About this exercise: Take the line that contains "Image resolution: width=881" as the start and the last line of the entries as the end, and print both and everything between them exactly, without the pictures.

Source material:
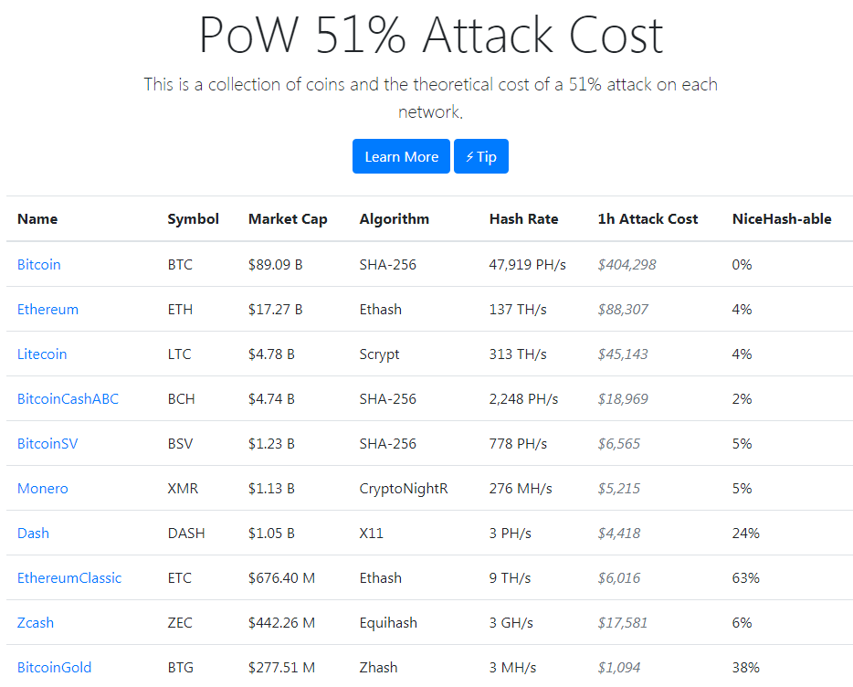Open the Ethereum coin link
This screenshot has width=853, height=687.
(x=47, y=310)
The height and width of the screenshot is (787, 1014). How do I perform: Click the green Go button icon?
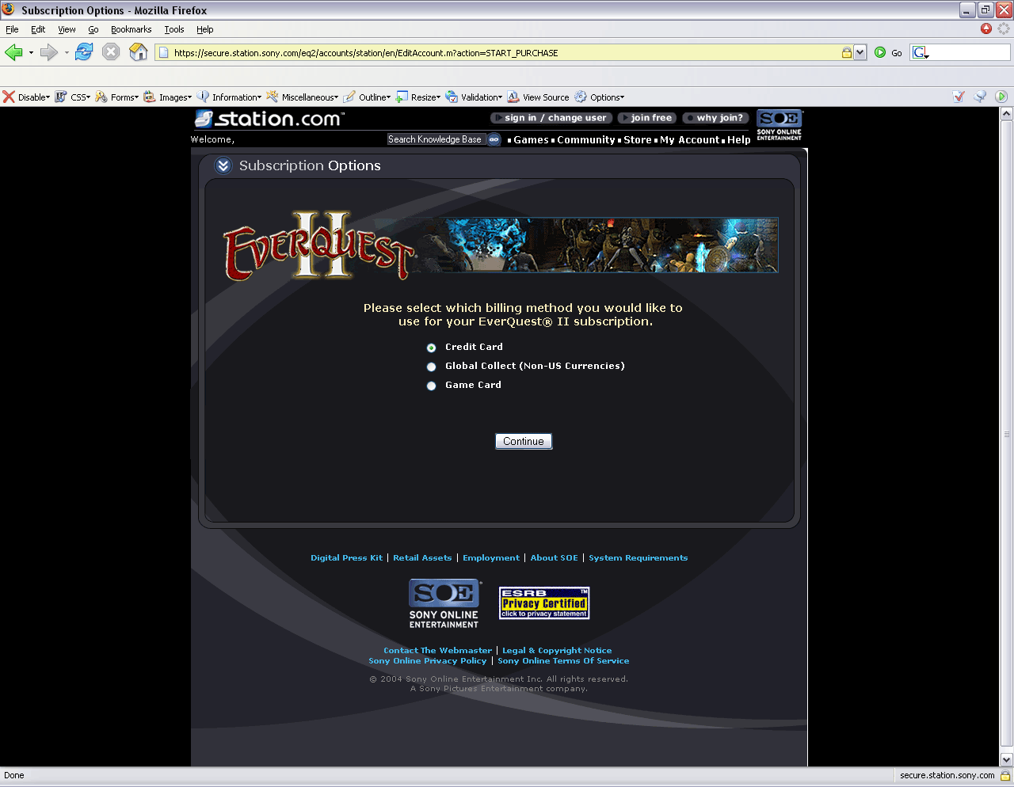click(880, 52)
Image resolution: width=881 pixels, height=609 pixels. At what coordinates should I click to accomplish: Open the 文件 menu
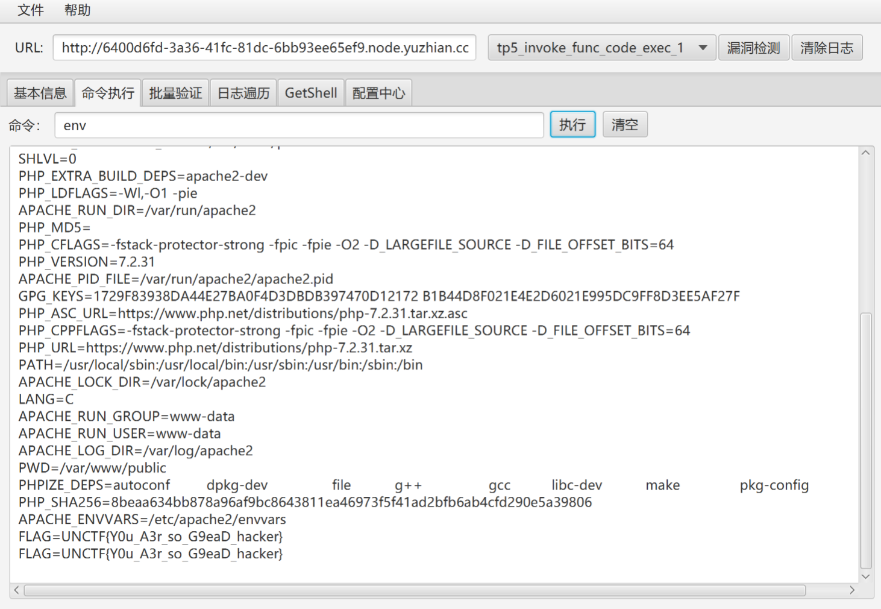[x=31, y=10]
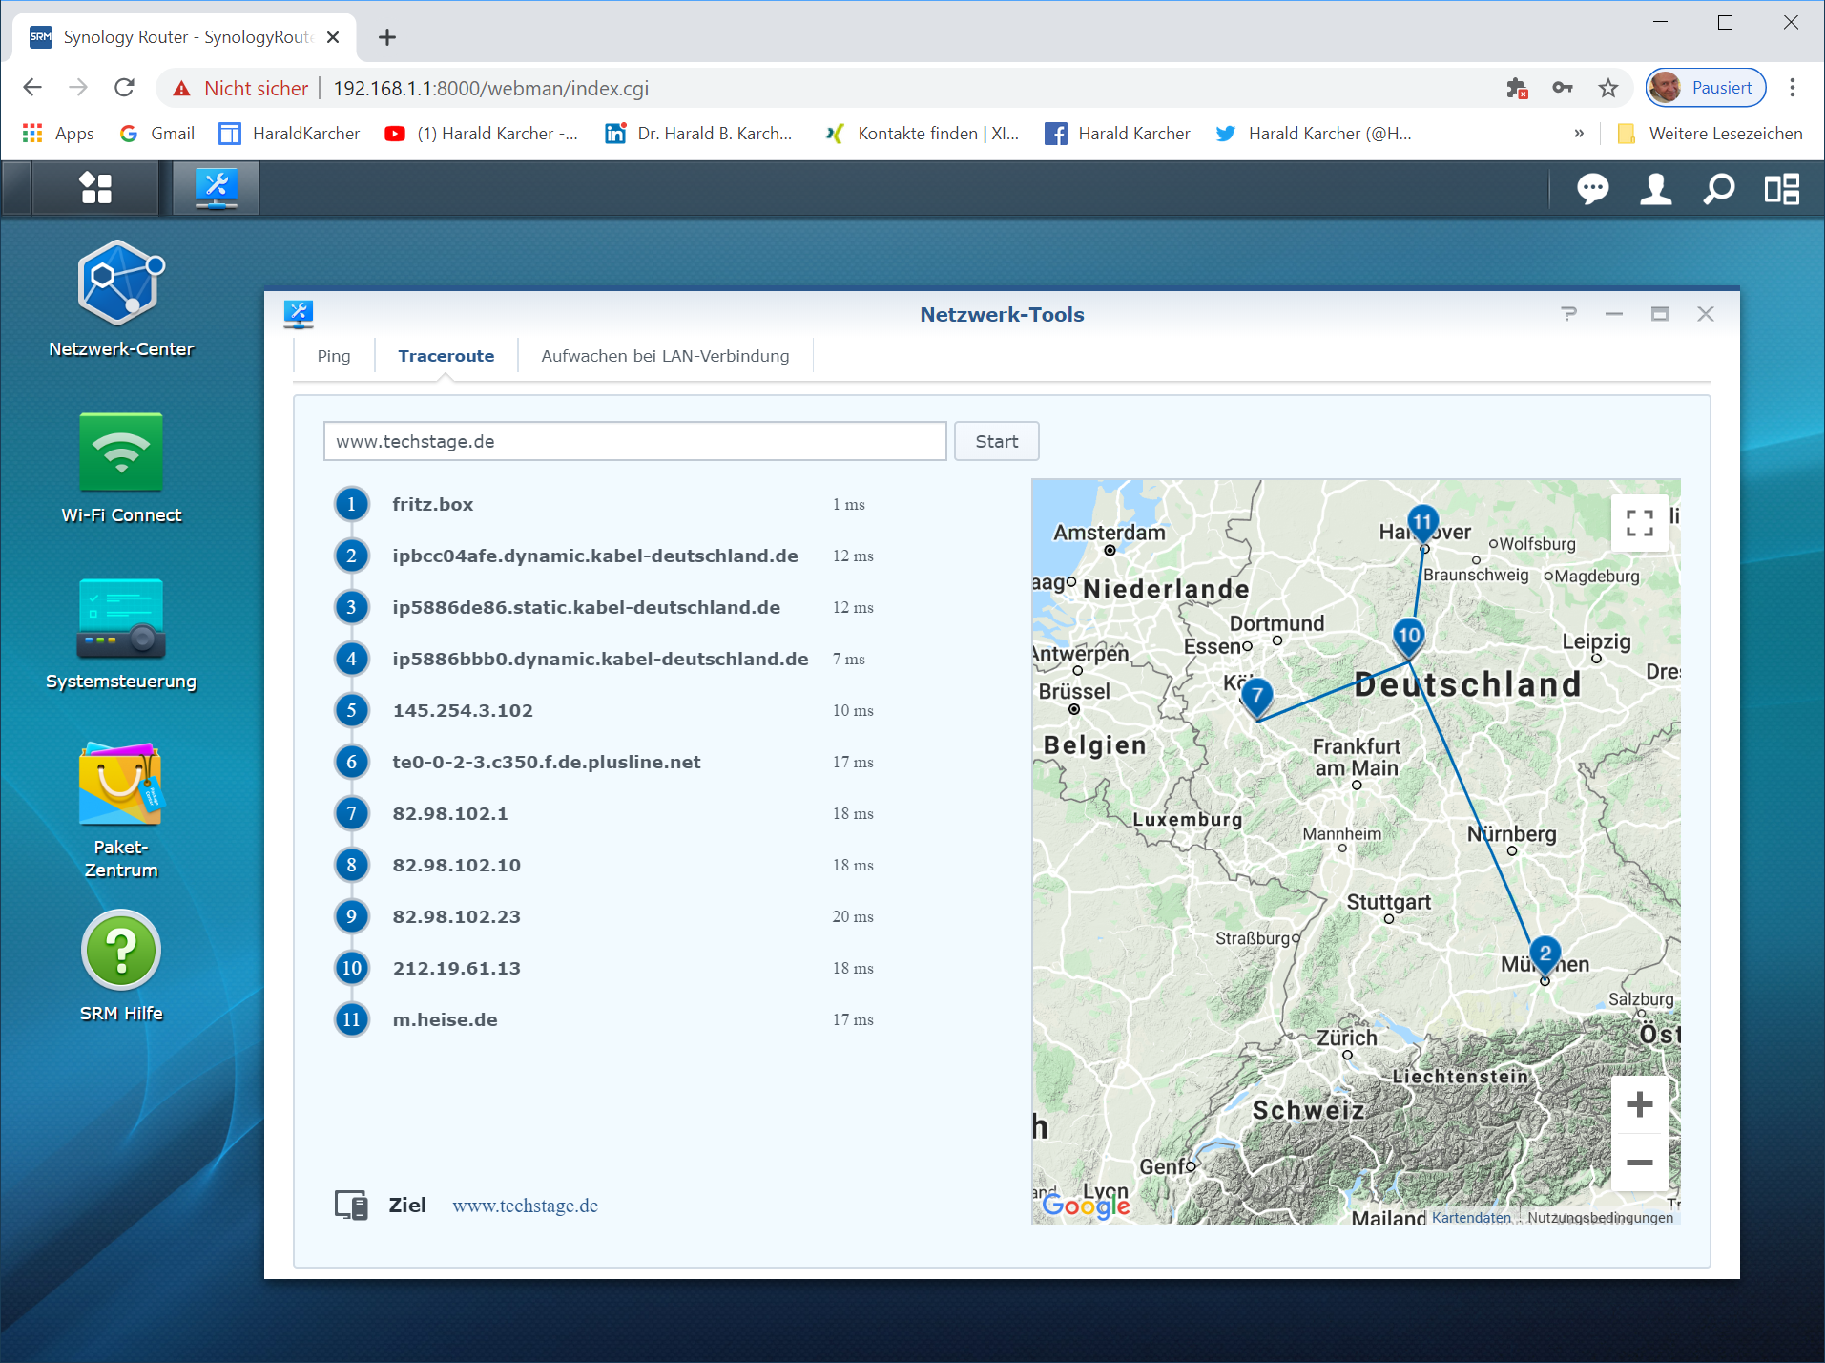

Response area:
Image resolution: width=881 pixels, height=609 pixels. At what coordinates should I click to accomplish: Open the 文件 menu
[x=31, y=10]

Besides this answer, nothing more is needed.